A machine-rendered reading of the paper's core claim, the machinery that carries it, and where it could break.

The paper presents the LLM-assisted Edge Intelligence (LEI) framework to solve the rigidity of conventional edge analytics. Most edge systems rely on hardcoded scripts that must be manually rewritten and redeployed whenever data patterns shift or new questions arise, which raises costs and limits scale. LEI instead keeps a cloud LLM in the loop to interpret requirements, sample data, metadata, and resource limits, then produces and pushes a fresh lightweight program to each device. Experiments across air-quality, temperature, wind, and soil datasets using several LLM backends show that the resulting programs keep average CPU and memory utilization low while the system adapts.

Core claim

The LEI framework removes the need for manually specified business logic by letting a cloud-hosted LLM coordinate the creation and update of device-side code. For each edge device the LLM receives sample data, metadata, context, and current resource constraints, generates candidate lightweight programs, validates them, and deploys the selected version. This process repeats as requirements evolve, allowing every device to run a program that is specific to its current situation rather than a static, hand-written script.

What carries the argument

The LLM-assisted Edge Intelligence (LEI) framework, which uses a cloud LLM to generate, validate, and deploy device-specific lightweight programs based on local data and constraints.

If this is right

Edge deployments become scalable to large heterogeneous fleets because each device receives its own tailored program without central manual updates.
Iteration speed increases because new questions or data shifts trigger automatic code regeneration instead of engineer-written scripts.
Operating costs drop by reducing the frequency of human oversight and physical redeployments across resource-constrained devices.
The same mechanism supports multiple LLM backends, allowing the system to swap models as capabilities or pricing change.

Where Pith is reading between the lines

These are editorial extensions of the paper, not claims the author makes directly.

Frequent LLM calls could be batched or cached to reduce latency in time-critical monitoring scenarios.
The approach naturally extends to privacy-sensitive settings if the cloud LLM operates only on anonymized summaries rather than raw device data.
Resource-aware program selection might be generalized beyond CPU and memory to include energy or bandwidth budgets on battery-powered nodes.

Load-bearing premise

A cloud LLM can reliably produce correct, safe, and resource-efficient lightweight programs for diverse edge hardware directly from sample data and constraints.

What would settle it

Deploy the programs generated by the LLM on the four tested datasets and measure whether they produce errors, security violations, or higher CPU/memory usage than the original hardcoded versions.

read the original abstract

Edge intelligence delivers low-latency inference, yet most edge analytics remain hard-coded and must be redeployed as conditions change.
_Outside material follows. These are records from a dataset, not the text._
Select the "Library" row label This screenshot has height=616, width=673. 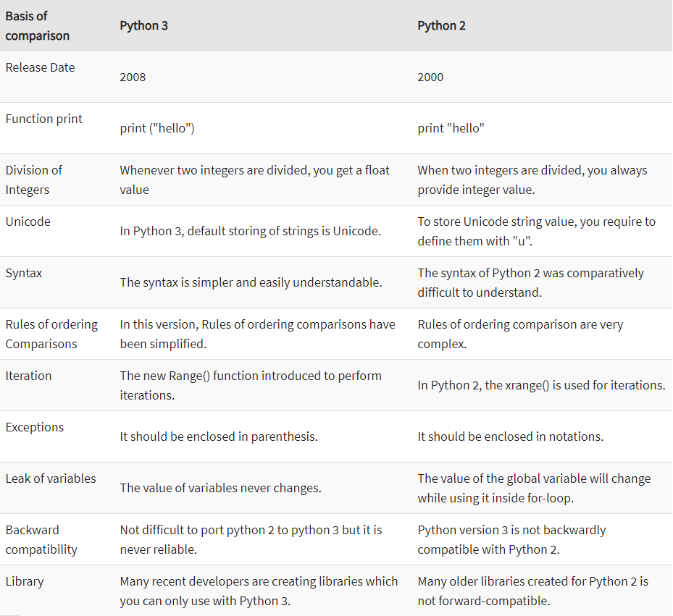point(25,581)
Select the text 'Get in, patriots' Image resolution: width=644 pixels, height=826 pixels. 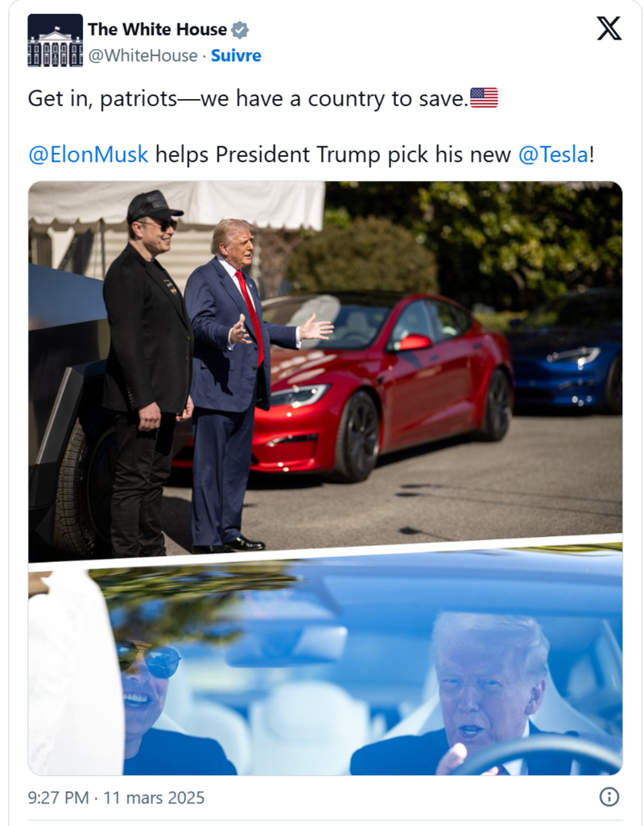[103, 98]
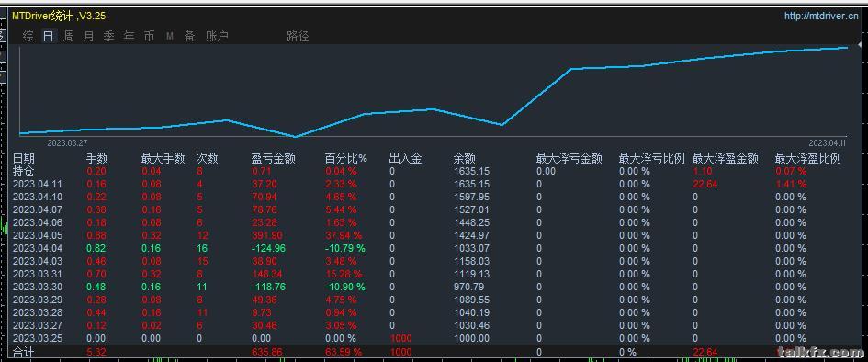Open the 币 currency tab
Image resolution: width=868 pixels, height=362 pixels.
149,37
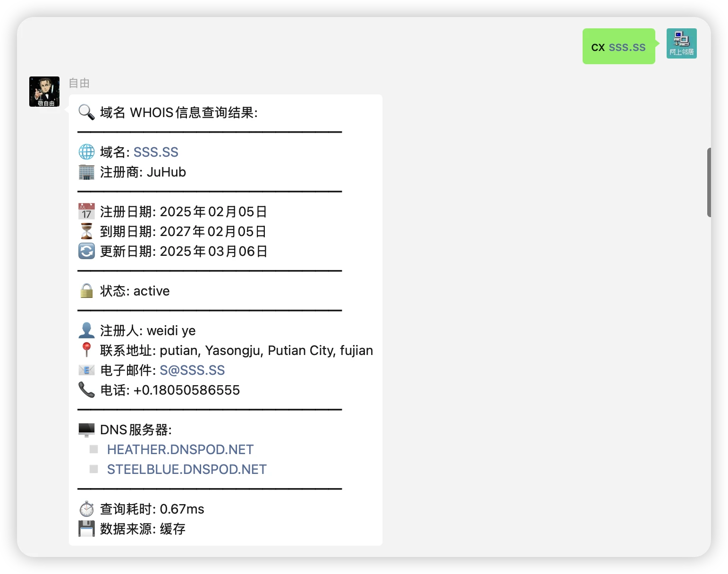Image resolution: width=728 pixels, height=574 pixels.
Task: Open the sss.ss link in green bubble
Action: click(x=627, y=47)
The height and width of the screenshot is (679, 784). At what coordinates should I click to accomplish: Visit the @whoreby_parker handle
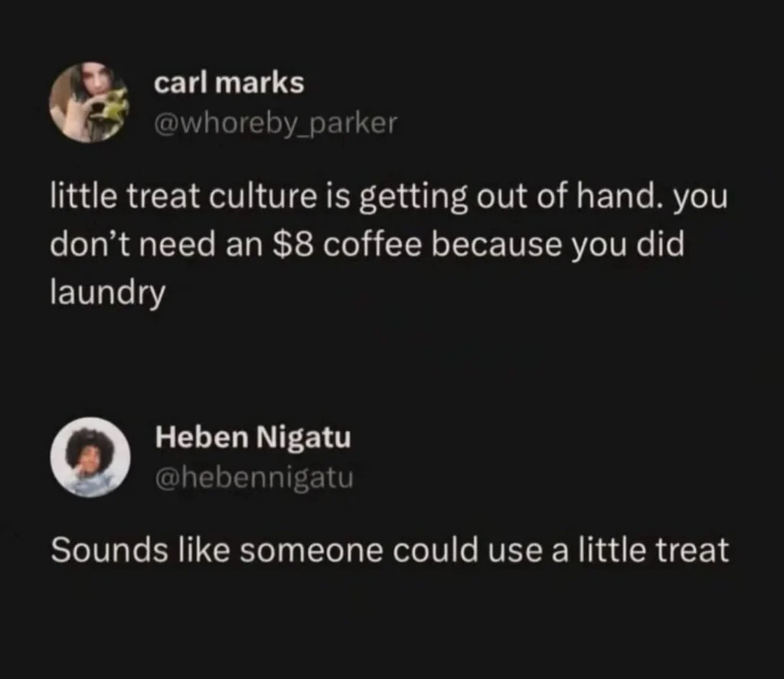(276, 123)
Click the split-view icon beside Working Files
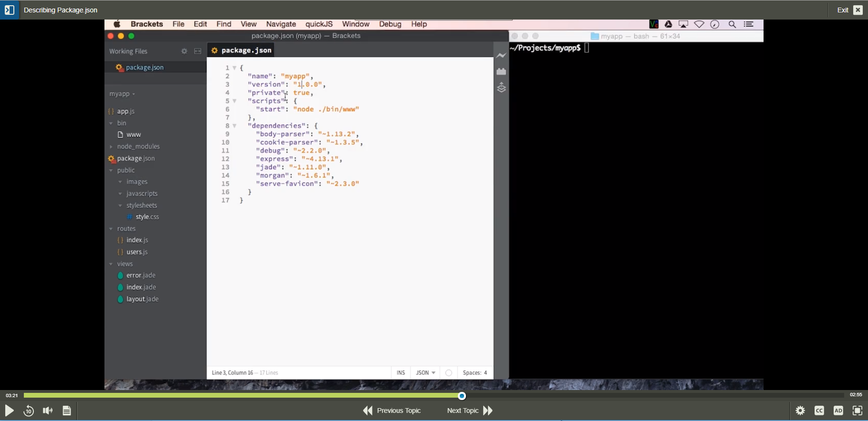Viewport: 868px width, 421px height. (x=198, y=51)
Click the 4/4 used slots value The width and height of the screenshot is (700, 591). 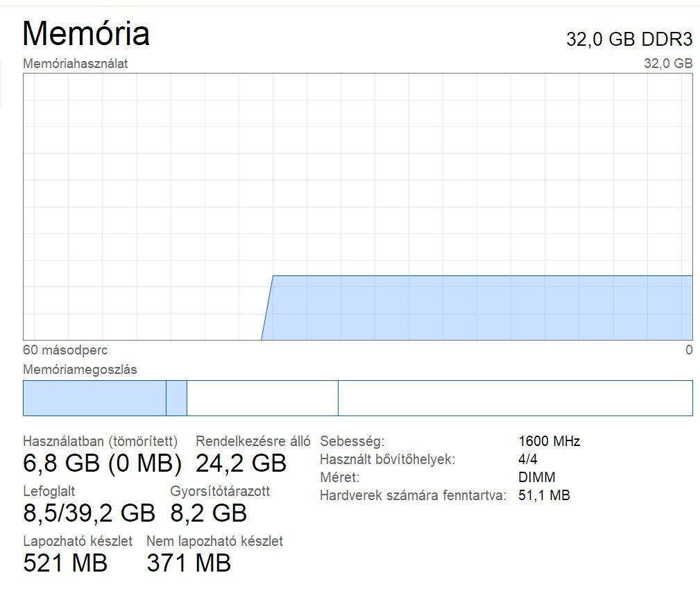527,459
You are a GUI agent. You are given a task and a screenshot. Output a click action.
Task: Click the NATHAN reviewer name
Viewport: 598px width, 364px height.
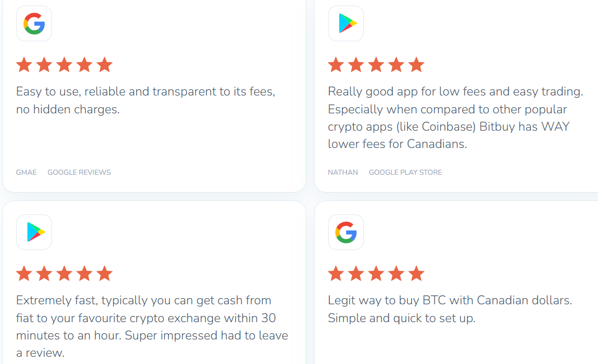click(x=343, y=173)
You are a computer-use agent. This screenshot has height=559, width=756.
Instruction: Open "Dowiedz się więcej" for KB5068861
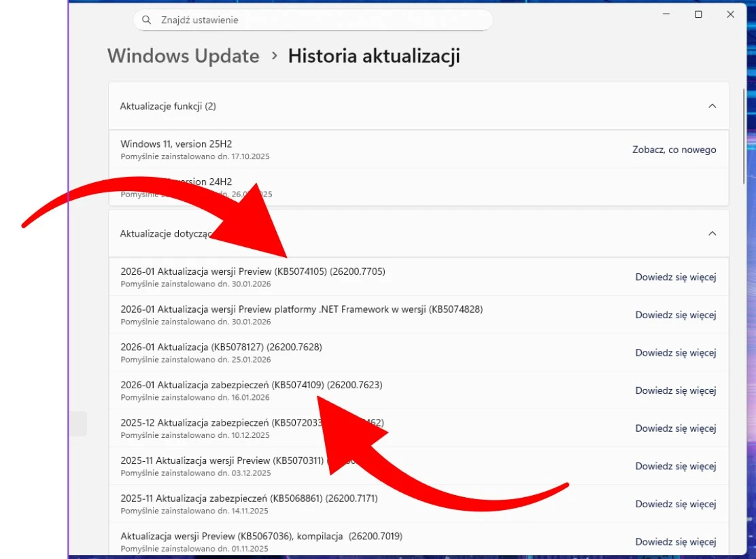coord(676,504)
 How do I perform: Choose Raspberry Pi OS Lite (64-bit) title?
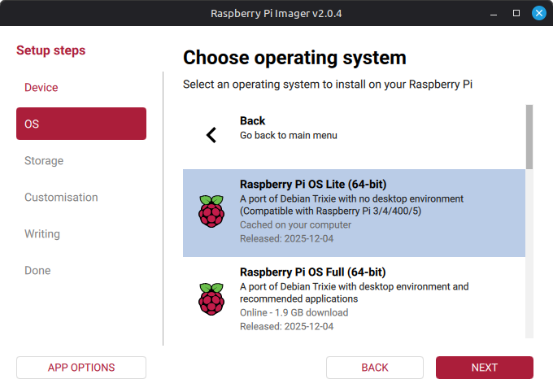pyautogui.click(x=312, y=184)
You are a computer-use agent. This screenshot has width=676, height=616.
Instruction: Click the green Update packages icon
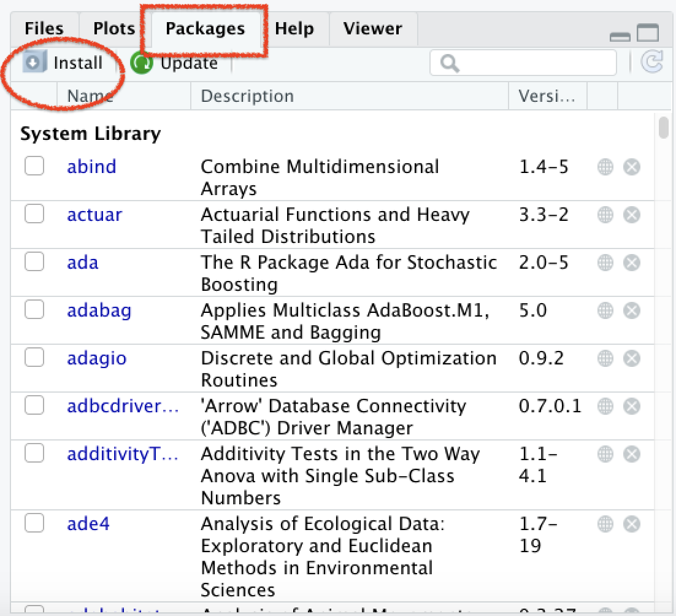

When data patterns shift or new questions arise, engineers often need to write new scripts and push updates to devices, which slows iteration and raises operating costs. This limited adaptability reduces scalability and autonomy in large, heterogeneous, and resource-constrained edge deployments, and it increases reliance on human oversight. Meanwhile, large language models (LLMs) can interpret instructions and generate code, but their compute and memory requirements typically prevent direct deployment on edge devices. We address this gap with the LLM-assisted Edge Intelligence (LEI) framework, which removes the need for manually specified business logic. In LEI, a cloud-hosted LLM coordinates the creation and update of device-side logic as requirements evolve. The system generates candidate lightweight programs, checks them against available data and constraints, and then deploys the selected version to each device. This lets each device receive a tailored program based on sample data, metadata, context, and current resource limits. We evaluate LEI on four heterogeneous datasets, including air quality, temperature \& humidity, wind, and soil datasets using multiple LLM backends. The experimental results show that the framework maintains low average CPU and memory utilization during the execution. These results indicate that the framework adapts efficiently to changing conditions while maintaining resource efficiency.

Editorial analysis

A structured set of objections, weighed in public.

Desk editor's note, referee report, simulated authors' rebuttal, and a circularity audit. Tearing a paper down is the easy half of reading it; the pith above is the substance, this is the friction.

Referee Report

2 major / 1 minor

Summary. The paper introduces the LLM-assisted Edge Intelligence (LEI) framework, in which a cloud-hosted LLM generates, validates, and deploys lightweight, device-specific programs to edge nodes so that analytics logic can adapt to shifting data patterns or new queries without manual redeployment. Evaluation on four heterogeneous datasets (air quality, temperature & humidity, wind, soil) with multiple LLM backends reports low average CPU and memory utilization during execution, which the authors interpret as evidence of efficient adaptation and resource efficiency.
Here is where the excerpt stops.